New Work ist per se kein Allheilmittel, kann aber eine Win-Win-Situation in vielen Bereichen für Unternehmen und Beschäftigte darstellen: Das fängt an beim Homeoffice, geht über flexible Arbeitszeiten bis zum Job-Sharing oder digitalem Nomadentum – was insbesondere, aber nicht nur die Generation Z besonders anspricht. Flexibilität ist besonders für Frauen wichtig, die in unserer Gesellschaft immer noch einen Großteil der Care-Arbeit übernehmen.
Was es braucht, um erfolgreich zu sein?
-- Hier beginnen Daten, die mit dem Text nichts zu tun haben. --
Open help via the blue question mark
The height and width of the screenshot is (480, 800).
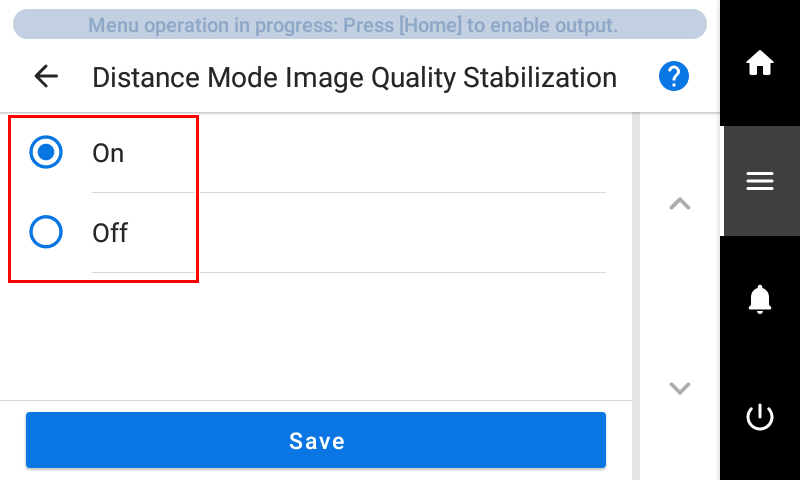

New Work setzt auch New Leadership voraus, das heißt eine Vertrauenskultur, Selbstreflexion und Empathie auf Managementebene. Wir brauchen inspirierende, kommunikative Personen in den Führungsebenen, die mit modernem Führungsstil die gesamte Belegschaft abholen und es schaffen, neue Konzepte entscheidungsfreudig und praxistauglich auf allen Ebenen im Unternehmen umzusetzen.
In den nächsten Jahren droht ein massiver Fachkräftemangel. Mit welchen Anreizen lassen sich Talente für den Markt gewinnen?
Beschäftigten ist heutzutage einerseits viel wichtiger, dass ihre Arbeit sinnstiftend ist, dass sie wertgeschätzt werden, sie sich mit dem Unternehmen identifizieren können und sich dazugehörig fühlen. Andererseits legen sie auch mehr Wert auf flexiblere Arbeitsmodelle als früher. Unternehmen, die es schaffen, eine Unternehmenskultur zu entwickeln, die beides vereint, werden im Wettbewerb um Talente in Zeiten des Fachkräftemangels das Rennen für sich entscheiden.